I was just watching a news report on TV and the reporter watching the rebels firing artillery they didn't know how to use where the rounds landed back on their own side. There was a Libyan who was studying in Canada who went back to fight for the rebels and he bought himself an assault rifle he didn't know how to operate. The media is reporting as if CIA involvement is the rebels' ace in the hole. Unless the CIA plans to fight the rebels' war for them, it's not as monumental as the media is making it. What are they doing except providing intelligence and a little organization. They're going to have to do more than even giving arms to the rebels if they're in that bad of shape.
The rebels in the East of the country are generally pretty damn bad at fighting. They tend to flee at the first wiff of sporadic mortar and rocket fire. They never dig in and always cluster around the main coastal highway, the most obvious spot for them to be. Their sole type of offensive action seems to be "wild charge forward in pick up trucks and sedans".
In the West though, in Misrata, there's a different breed of rebels. The men that defend Misrata have beaten back Qaddafi's best forces, time after time, and it seems that they are still holding out in at least part of the city. Earlier I posted a video of combat in Misrata. You know the rebels there are more competent fighters, because, well, you can't see them! Only a few times in the video you see a technical peek out from behind a corner and fire, then speed away, or a lone silhouette fire an RPG then disappear. That's what urban warfare is all about. Might I remind you all as well that NATO has been very reluctant to strike targets inside the city itself for fear of civilian casualties, so Qaddafi's men don't really have to fear airstrikes so much inside built up areas. I've seen video of them hiding tanks in the city, under trees and inside destroyed buildings. However it is true that at least some of the artillery units that were shelling the city have been destroyed in airstrikes.
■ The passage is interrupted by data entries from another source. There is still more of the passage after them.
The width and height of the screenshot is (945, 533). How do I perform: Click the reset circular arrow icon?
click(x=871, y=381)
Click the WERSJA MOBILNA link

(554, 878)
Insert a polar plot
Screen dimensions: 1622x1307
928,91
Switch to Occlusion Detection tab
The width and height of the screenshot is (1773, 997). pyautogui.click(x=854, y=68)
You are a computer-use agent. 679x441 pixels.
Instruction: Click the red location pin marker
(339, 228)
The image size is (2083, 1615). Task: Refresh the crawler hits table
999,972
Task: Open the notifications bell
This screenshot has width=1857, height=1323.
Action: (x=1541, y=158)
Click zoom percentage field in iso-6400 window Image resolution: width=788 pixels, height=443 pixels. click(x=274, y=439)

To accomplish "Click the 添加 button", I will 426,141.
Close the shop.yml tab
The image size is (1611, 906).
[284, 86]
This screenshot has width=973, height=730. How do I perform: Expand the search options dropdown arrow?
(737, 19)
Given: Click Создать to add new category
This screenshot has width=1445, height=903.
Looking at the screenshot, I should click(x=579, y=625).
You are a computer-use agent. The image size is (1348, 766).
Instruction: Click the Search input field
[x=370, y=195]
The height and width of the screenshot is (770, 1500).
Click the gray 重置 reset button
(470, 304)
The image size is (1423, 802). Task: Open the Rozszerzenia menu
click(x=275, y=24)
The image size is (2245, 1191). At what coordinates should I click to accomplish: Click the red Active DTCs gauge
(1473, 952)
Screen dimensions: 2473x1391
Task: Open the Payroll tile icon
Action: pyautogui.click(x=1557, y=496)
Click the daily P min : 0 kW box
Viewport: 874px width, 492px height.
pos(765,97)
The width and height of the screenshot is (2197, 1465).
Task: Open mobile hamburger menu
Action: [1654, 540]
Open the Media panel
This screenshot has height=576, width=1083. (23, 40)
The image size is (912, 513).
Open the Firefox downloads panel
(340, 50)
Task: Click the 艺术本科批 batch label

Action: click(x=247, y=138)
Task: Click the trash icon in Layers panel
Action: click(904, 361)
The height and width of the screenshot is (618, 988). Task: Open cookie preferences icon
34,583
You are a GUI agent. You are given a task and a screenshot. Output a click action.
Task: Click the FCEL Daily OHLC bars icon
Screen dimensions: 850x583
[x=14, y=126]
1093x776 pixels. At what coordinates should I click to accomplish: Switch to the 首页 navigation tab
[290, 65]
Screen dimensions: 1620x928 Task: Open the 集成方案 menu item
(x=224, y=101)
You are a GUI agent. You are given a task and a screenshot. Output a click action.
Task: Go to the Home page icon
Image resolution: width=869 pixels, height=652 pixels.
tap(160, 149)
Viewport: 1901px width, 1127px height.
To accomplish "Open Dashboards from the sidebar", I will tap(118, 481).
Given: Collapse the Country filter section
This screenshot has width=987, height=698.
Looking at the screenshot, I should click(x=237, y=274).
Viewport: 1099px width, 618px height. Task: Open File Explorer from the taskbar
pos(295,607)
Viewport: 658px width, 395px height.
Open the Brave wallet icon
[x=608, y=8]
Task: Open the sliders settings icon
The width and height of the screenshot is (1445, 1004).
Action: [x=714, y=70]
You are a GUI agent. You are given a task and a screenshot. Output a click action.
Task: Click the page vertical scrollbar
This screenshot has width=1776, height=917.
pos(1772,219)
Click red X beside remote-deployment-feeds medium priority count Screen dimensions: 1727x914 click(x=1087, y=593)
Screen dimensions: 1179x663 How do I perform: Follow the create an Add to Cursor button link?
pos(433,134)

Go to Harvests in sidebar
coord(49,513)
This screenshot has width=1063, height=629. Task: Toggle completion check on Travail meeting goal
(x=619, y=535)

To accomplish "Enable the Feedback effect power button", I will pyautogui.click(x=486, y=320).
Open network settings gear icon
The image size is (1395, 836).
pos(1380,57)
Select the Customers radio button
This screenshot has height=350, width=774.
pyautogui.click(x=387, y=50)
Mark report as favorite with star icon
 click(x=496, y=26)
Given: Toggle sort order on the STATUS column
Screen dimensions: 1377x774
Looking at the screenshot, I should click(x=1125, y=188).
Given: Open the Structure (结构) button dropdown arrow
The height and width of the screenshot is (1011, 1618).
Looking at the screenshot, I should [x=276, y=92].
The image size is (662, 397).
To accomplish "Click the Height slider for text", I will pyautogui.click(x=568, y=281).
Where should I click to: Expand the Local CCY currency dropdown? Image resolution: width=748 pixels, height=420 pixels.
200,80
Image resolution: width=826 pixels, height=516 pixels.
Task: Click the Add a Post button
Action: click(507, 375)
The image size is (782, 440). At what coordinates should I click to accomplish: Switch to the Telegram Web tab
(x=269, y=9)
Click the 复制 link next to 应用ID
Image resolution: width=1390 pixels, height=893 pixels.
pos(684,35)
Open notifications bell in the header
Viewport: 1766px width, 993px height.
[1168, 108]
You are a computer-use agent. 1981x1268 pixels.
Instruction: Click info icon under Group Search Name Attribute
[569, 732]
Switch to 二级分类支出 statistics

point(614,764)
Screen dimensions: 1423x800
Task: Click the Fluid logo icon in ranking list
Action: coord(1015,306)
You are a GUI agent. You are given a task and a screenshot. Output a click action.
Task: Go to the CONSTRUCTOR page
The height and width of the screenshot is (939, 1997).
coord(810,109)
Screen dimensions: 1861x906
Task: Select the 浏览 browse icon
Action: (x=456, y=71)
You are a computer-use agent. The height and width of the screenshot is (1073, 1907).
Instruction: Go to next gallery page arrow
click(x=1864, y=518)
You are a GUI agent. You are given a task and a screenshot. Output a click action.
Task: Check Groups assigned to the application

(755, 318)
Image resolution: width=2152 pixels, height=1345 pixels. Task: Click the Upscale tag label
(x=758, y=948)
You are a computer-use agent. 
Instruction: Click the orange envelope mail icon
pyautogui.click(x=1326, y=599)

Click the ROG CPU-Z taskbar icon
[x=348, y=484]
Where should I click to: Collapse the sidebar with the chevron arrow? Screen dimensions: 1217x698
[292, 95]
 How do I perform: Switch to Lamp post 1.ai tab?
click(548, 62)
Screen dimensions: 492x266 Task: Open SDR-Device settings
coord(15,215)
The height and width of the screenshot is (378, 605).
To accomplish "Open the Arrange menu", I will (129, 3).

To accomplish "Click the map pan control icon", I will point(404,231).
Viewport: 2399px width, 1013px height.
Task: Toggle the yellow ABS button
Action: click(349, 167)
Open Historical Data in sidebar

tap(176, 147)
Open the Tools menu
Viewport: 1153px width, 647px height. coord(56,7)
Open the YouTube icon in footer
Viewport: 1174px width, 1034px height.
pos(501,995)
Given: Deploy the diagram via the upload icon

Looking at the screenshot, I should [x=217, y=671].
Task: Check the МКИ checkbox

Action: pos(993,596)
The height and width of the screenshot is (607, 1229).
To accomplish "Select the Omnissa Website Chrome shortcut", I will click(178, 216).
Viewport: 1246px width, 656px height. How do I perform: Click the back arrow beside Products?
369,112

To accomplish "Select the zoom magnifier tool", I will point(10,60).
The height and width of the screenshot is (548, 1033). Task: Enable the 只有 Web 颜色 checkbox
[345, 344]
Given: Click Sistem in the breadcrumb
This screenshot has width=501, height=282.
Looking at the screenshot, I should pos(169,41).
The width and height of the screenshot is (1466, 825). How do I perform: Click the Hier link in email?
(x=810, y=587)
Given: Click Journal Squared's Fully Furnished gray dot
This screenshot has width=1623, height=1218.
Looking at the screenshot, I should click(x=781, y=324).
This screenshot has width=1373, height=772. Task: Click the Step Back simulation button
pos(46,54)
Throughout the last several days, the center of the battle in Misrata has been Tripoli Street and the government administrative complex in the center of the city. Qaddafi's tanks have met with serious difficulties in the city, you can see a guy take one out with an RPG at very close range in the video at this link:
The rebels are surrounded in Misrata. They apparently hold the port, and food/medical aid are coming in through there, but they only really have captured weaponry to fight with. Perhaps the rebels in Benghazi can send a ship to provide them with more stuff.
EDIT: I just wanted to add that Misrata seems to be acting as Qaddafi's Stalingrad. He's put his best troops in the city, and he's steadily grinding away at it. But by all accounts, government casualties have been heavy. Misrata is important because it's dividing Qaddafi's forces. If he captures it, he'll have a lot more resources for the fight in the East against the rebels based out of Benghazi, the useless ones. The only way Misrata will be saved is if the Benghazi faction can get their business together and win the see-saw desert war once and for all by pushing past Bin Jawad, then capturing or bypassing Sirte. EDIT #2: Adm. Mullen recently stated that the main reason coalition airstrikes have let up recently is the weather in Libya. Apparently there's been sandstorms.